引用文:
-.-.-

医療ニュース 2024.01.22

介護報酬の改定案、24年度ベースアップ2・5%…賃上げで人手確保狙う

 厚生労働省は22日、2024年度に行う介護報酬の改定の具体案を社会保障審議会分科会に示し、了承された。介護職員の賃上げに取り組みやすくしたり、介護保険の大半のサービスの基本報酬を引き上げたりする。「団塊の世代」が75歳以上になる25年に介護ニーズが急速に膨らむのに備え、着実な賃上げで人材確保につなげたい考えだ。

 介護報酬は原則3年に1度見直される。政府は昨年12月、全体で1・59%のプラス改定とし、0・98%分を介護職員の賃上げに回すことを決めた。これを踏まえ、各サービスの価格をまとめた。

 介護職員の22年の平均給与月額は約29万円で、全産業平均を約7万円下回っている。同年に介護などの仕事を離れた人は約61万人で、新たに職に就いた人を約6万2000人上回った。25年には約32万人の不足が見込まれている。

 職員の賃上げに向けた処遇改善加算について、改定では、事務手続きを簡略化する。24年度は2・5%、25年度は2・0%のベースアップ(基本給の底上げ)を見込む。

 基本報酬については、特別養護老人ホーム(特養)と介護老人保健施設を大幅に引き上げる。厚労省が22年度決算を基に行った経営実態調査で、両施設は全体で初めて赤字に陥ったため、経営改善につなげる狙いだ。

 これに伴い、入居者が支払うサービス利用料も増える。自己負担が1割の人は、例えば要介護3で、特養の個室を利用する場合、月額約6800円増の2万5300円程度になる。

 また、職員が働きやすい職場づくりのため、ICT(情報通信技術)の活用を推進する。利用者の見守りセンサーや介護記録の自動作成機器などを導入し、職員の負担軽減につなげれば報酬を加算する。100人が入居する特養の場合、月10万円程度だ。

-.-.-

(収集データ項目)
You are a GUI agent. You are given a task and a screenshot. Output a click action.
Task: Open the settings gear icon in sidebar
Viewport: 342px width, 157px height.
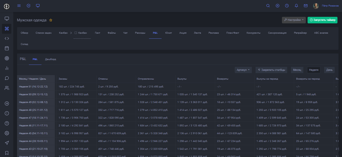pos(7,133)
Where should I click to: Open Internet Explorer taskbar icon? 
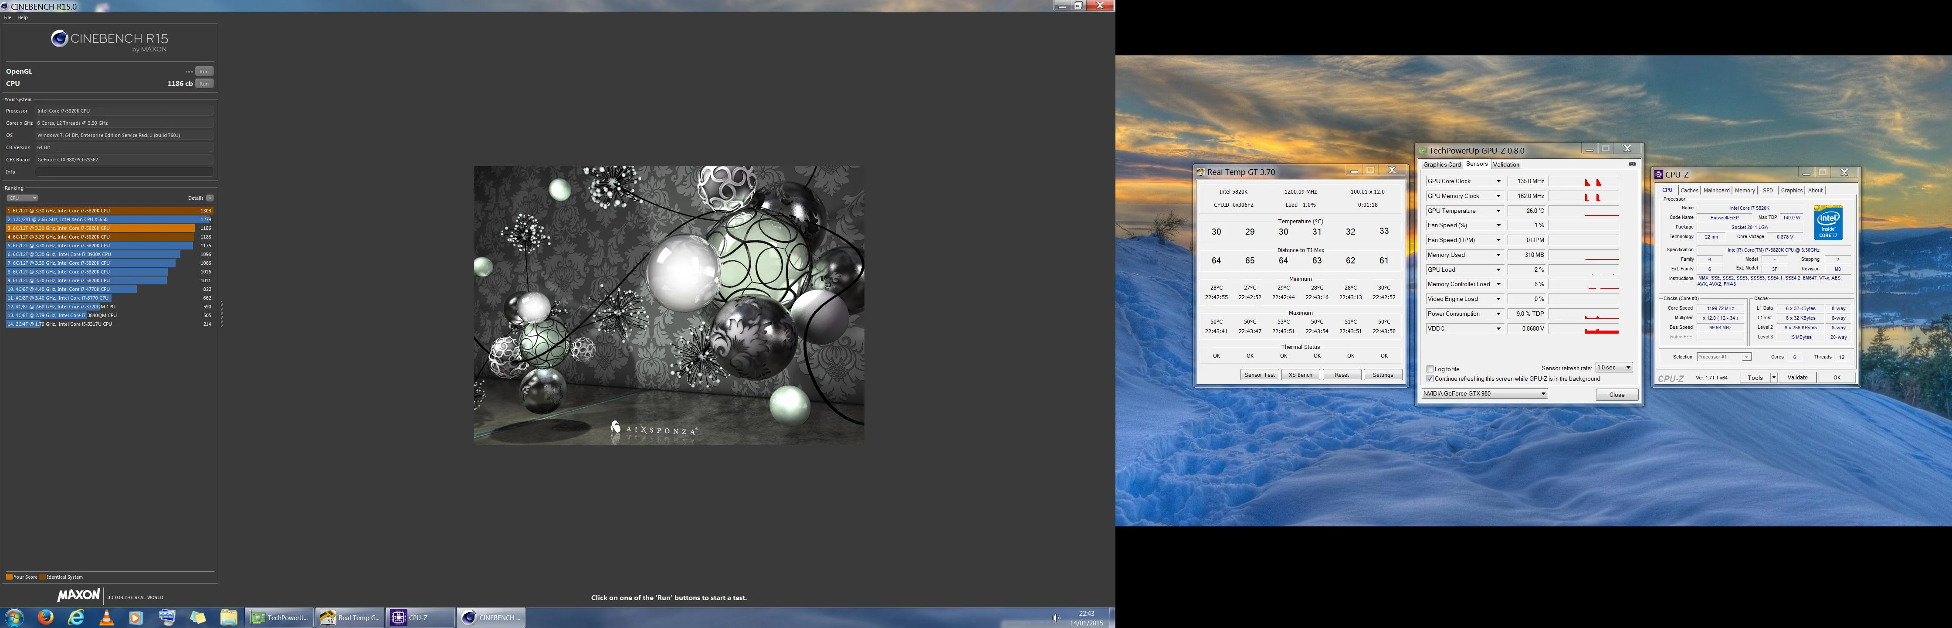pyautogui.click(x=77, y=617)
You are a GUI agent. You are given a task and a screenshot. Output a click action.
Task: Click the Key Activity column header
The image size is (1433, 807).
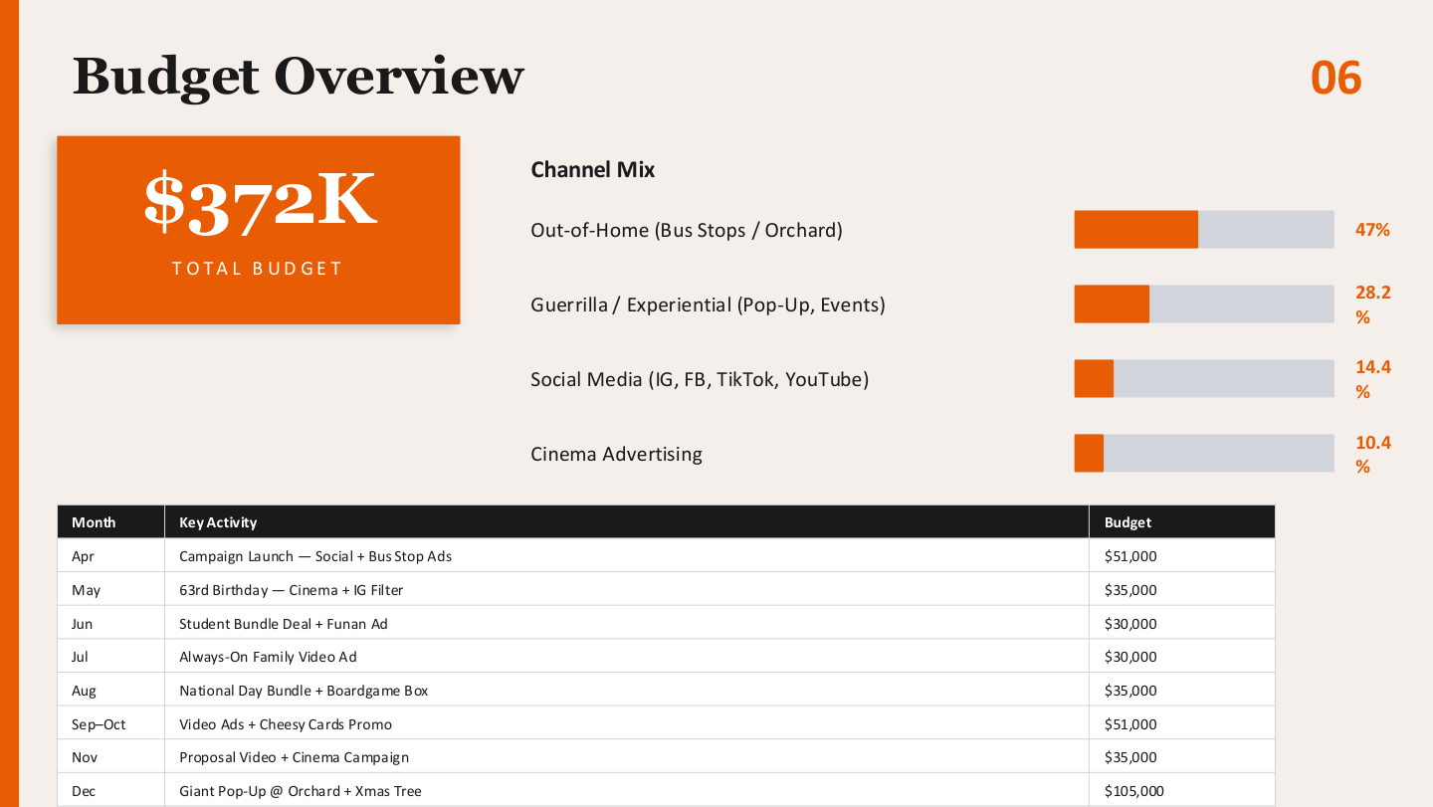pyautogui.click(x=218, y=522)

-.-.-

課題: 引用文によると、介護職員の22年の平均給与月額はおよそいくらですか。

解答: 約29万円です。